As the citizens who work do not care to attend to public
business, and as the class which might devote its leisure to
these duties has ceased to exist, the place of the Government is,
as it were, unfilled. If at that critical moment some able and
ambitious man grasps the supreme power, he will find the road to
every kind of usurpation open before him. If he does but attend
for some time to the material prosperity of the country, no more
will be demanded of him. Above all he must insure public
tranquillity: men who are possessed by the passion of physical
gratification generally find out that the turmoil of freedom
disturbs their welfare, before they discover how freedom itself
serves to promote it. If the slightest rumor of public commotion
intrudes into the petty pleasures of private life, they are
aroused and alarmed by it. The fear of anarchy perpetually haunts
them, and they are always ready to fling away their freedom at
the first disturbance.
I readily admit that public tranquillity is a great good;
but at the same time I cannot forget that all nations have been
enslaved by being kept in good order. Certainly it is not to be
inferred that nations ought to despise public tranquillity; but
that state ought not to content them. A nation which asks
nothing of its government but the maintenance of order is already
a slave at heart -the slave of its own well-being, awaiting but
the hand that will bind it. By such a nation the despotism of
faction is not less to be dreaded than the despotism of an
individual. When the bulk of the community is engrossed by
private concerns, the smallest parties need not despair of
getting the upper hand in public affairs.
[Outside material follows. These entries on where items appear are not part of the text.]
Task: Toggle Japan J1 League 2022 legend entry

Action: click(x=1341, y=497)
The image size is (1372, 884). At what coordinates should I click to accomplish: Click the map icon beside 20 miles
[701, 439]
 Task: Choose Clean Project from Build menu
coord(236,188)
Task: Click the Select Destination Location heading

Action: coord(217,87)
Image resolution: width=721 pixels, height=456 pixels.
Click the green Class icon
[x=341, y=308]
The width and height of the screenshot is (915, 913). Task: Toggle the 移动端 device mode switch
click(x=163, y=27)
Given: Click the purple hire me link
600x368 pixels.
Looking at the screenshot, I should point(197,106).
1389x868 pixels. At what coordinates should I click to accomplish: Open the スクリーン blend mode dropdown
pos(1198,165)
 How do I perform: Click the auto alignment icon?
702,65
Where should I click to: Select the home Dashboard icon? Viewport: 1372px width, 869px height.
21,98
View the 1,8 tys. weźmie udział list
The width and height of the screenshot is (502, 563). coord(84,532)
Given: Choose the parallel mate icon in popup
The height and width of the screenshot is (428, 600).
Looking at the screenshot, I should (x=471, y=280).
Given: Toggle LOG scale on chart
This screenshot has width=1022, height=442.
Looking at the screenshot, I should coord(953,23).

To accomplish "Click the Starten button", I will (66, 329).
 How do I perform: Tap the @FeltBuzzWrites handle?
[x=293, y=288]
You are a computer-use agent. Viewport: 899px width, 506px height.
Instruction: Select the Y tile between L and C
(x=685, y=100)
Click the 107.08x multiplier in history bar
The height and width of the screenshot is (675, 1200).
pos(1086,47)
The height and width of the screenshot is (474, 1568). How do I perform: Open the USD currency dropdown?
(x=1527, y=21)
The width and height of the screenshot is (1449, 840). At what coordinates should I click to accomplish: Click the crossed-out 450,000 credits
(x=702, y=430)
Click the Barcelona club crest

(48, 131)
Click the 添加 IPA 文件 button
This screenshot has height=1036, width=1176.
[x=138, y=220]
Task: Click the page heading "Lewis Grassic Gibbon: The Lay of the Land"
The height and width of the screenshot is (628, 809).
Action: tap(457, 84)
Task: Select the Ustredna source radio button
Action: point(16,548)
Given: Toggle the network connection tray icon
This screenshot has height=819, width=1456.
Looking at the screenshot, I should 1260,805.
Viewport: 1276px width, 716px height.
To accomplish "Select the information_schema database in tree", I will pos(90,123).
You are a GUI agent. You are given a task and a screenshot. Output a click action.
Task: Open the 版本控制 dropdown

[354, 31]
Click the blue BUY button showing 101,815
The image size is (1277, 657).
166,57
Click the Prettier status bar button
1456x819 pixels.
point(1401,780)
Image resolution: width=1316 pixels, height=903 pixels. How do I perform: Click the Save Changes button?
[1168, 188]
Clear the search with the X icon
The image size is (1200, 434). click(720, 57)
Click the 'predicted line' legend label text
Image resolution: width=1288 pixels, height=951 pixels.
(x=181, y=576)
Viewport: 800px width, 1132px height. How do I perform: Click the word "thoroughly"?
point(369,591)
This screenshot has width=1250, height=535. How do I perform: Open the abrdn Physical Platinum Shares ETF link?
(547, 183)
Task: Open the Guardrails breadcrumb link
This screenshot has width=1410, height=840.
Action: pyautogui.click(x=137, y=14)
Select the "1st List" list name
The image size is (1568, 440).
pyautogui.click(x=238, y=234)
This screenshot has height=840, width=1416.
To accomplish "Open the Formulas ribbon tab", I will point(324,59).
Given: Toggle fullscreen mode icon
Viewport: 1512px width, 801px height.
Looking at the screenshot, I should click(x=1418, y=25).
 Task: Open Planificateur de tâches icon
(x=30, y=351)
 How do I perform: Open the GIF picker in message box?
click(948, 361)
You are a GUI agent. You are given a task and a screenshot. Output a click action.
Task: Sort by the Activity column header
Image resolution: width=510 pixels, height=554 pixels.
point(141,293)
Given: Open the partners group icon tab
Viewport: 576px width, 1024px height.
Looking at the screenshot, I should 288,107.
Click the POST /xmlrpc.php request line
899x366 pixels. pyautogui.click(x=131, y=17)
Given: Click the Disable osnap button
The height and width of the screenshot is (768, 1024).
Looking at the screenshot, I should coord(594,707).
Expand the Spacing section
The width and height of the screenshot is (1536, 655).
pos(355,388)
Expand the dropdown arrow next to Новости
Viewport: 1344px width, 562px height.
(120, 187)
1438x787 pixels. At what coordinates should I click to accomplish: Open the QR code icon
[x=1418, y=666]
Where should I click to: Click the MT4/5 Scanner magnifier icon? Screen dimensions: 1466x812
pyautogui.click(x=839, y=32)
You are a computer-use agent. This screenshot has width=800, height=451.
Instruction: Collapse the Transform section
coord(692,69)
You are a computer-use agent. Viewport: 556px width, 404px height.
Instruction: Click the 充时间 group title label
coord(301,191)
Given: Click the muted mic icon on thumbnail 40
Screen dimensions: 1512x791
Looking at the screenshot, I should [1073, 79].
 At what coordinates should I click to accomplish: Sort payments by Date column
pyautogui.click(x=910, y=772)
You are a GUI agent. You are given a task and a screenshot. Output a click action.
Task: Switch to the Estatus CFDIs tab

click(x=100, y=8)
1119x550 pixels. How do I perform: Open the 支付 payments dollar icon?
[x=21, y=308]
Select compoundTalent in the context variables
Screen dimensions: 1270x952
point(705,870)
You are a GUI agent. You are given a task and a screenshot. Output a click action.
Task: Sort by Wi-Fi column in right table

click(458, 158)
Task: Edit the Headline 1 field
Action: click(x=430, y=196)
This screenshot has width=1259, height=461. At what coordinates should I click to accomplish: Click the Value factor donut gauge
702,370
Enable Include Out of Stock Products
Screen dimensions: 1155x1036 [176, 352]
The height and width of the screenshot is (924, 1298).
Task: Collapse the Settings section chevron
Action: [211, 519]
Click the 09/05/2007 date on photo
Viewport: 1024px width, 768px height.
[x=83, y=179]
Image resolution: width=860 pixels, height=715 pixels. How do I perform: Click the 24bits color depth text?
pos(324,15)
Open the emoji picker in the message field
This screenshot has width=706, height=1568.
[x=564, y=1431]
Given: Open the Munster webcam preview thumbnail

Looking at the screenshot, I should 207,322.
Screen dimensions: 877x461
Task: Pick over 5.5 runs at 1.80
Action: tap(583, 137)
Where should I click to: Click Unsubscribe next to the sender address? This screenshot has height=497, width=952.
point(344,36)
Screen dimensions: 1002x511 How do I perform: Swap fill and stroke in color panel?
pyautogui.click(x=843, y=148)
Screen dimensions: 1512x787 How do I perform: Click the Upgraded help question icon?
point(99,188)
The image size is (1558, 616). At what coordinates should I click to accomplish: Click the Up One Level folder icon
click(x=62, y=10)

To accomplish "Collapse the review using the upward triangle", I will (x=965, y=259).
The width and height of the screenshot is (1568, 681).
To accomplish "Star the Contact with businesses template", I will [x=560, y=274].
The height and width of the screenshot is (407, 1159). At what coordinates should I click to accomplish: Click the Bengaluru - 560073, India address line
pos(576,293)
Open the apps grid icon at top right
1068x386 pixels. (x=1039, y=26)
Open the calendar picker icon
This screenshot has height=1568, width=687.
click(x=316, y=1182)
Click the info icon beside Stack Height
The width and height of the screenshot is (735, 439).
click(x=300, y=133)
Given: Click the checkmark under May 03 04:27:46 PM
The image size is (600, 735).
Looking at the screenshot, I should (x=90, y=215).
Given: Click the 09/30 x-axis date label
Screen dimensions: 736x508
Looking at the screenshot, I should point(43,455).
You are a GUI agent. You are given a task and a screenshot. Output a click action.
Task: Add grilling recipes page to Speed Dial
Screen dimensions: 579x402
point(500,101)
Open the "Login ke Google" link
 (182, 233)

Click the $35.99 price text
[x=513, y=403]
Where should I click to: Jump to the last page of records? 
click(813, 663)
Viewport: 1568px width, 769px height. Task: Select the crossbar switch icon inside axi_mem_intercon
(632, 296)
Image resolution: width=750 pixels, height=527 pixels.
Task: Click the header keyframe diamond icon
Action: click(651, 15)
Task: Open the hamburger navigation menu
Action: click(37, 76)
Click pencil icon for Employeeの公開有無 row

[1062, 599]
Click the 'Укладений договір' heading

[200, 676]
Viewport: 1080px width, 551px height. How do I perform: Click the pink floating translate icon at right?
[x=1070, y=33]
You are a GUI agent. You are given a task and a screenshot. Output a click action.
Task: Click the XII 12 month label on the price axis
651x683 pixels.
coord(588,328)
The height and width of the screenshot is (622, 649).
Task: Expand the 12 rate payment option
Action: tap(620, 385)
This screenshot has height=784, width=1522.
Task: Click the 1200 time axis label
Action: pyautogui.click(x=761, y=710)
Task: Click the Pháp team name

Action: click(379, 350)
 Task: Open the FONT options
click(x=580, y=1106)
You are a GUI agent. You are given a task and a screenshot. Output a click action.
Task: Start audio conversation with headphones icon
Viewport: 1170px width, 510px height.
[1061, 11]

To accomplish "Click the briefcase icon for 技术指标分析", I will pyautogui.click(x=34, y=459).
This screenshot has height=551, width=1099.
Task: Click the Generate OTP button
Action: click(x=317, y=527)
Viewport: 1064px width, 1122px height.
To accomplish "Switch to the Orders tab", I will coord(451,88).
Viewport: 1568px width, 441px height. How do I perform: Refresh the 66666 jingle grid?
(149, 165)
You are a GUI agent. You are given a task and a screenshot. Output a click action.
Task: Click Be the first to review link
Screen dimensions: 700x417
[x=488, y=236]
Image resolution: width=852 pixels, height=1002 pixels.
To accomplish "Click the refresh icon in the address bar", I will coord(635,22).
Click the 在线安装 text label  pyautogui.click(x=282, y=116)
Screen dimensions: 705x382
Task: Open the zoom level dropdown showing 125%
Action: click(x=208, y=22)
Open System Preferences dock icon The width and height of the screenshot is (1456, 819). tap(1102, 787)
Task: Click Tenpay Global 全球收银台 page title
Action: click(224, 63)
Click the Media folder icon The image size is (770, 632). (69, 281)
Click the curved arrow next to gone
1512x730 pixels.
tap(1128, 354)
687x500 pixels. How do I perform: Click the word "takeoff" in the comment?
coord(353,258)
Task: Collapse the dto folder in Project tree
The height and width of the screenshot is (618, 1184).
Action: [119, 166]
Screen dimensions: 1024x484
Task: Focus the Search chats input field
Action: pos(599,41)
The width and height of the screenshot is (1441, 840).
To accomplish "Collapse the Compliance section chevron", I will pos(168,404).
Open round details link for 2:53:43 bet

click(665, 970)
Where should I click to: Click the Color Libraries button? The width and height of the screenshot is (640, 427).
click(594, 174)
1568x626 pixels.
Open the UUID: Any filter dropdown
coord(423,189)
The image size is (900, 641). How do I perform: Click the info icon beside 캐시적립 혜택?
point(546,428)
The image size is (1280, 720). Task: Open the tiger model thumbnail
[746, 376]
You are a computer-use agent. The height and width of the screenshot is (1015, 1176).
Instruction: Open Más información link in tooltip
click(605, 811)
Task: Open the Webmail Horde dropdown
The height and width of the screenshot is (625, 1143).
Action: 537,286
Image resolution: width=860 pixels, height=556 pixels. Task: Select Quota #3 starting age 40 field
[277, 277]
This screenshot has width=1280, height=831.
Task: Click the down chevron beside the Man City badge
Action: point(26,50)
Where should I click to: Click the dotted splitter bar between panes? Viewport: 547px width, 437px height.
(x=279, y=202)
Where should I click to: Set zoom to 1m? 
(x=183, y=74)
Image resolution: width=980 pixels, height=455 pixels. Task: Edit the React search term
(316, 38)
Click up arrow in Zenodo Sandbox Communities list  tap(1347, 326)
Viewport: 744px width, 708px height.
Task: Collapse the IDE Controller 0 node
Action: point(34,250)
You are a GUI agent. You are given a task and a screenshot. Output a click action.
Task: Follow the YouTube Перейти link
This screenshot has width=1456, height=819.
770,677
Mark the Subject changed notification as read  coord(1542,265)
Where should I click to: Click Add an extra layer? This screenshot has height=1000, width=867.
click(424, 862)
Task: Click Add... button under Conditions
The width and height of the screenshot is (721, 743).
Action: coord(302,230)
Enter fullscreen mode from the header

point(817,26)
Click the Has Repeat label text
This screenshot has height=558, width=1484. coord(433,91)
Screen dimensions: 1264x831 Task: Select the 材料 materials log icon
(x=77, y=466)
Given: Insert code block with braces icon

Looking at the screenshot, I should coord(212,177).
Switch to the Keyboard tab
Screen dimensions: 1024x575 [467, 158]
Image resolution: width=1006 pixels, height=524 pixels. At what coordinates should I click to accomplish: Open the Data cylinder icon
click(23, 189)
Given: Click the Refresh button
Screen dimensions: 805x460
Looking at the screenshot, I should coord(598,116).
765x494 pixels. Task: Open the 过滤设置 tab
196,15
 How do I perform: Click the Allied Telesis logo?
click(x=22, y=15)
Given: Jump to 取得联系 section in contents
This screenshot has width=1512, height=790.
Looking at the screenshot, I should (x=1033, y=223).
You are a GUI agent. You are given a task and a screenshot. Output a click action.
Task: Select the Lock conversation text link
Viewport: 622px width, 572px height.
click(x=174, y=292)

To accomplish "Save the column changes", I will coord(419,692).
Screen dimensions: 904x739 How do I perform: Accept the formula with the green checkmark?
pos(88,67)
At such times it is
not rare to see upon the great stage of the world, as we see at
our theatres, a multitude represented by a few players, who alone
speak in the name of an absent or inattentive crowd: they alone
are in action whilst all are stationary; they regulate everything
by their own caprice; they change the laws, and tyrannize at will
over the manners of the country; and then men wonder to see into
how small a number of weak and worthless hands a great people may
fall.
Hitherto the Americans have fortunately escaped all the
perils which I have just pointed out; and in this respect they
are really deserving of admiration. Perhaps there is no country
in the world where fewer idle men are to be met with than in
America, or where all who work are more eager to promote their
own welfare. But if the passion of the Americans for physical
gratifications is vehement, at least it is not indiscriminating;
and reason, though unable to restrain it, still directs its
course. An American attends to his private concerns as if he
were alone in the world, and the next minute he gives himself up
to the common weal as if he had forgotten them. At one time he
seems animated by the most selfish cupidity, at another by the
most lively patriotism. The human heart cannot be thus divided.
The inhabitants of the United States alternately display so
strong and so similar a passion for their own welfare and for
their freedom, that it may be supposed that these passions are
united and mingled in some part of their character. And indeed
the Americans believe their freedom to be the best instrument and
surest safeguard of their welfare: they are attached to the one
by the other. They by no means think that they are not called
upon to take a part in the public weal; they believe, on the
contrary, that their chief business is to secure for themselves a
government which will allow them to acquire the things they
covet, and which will not debar them from the peaceful enjoyment
of those possessions which they have acquired.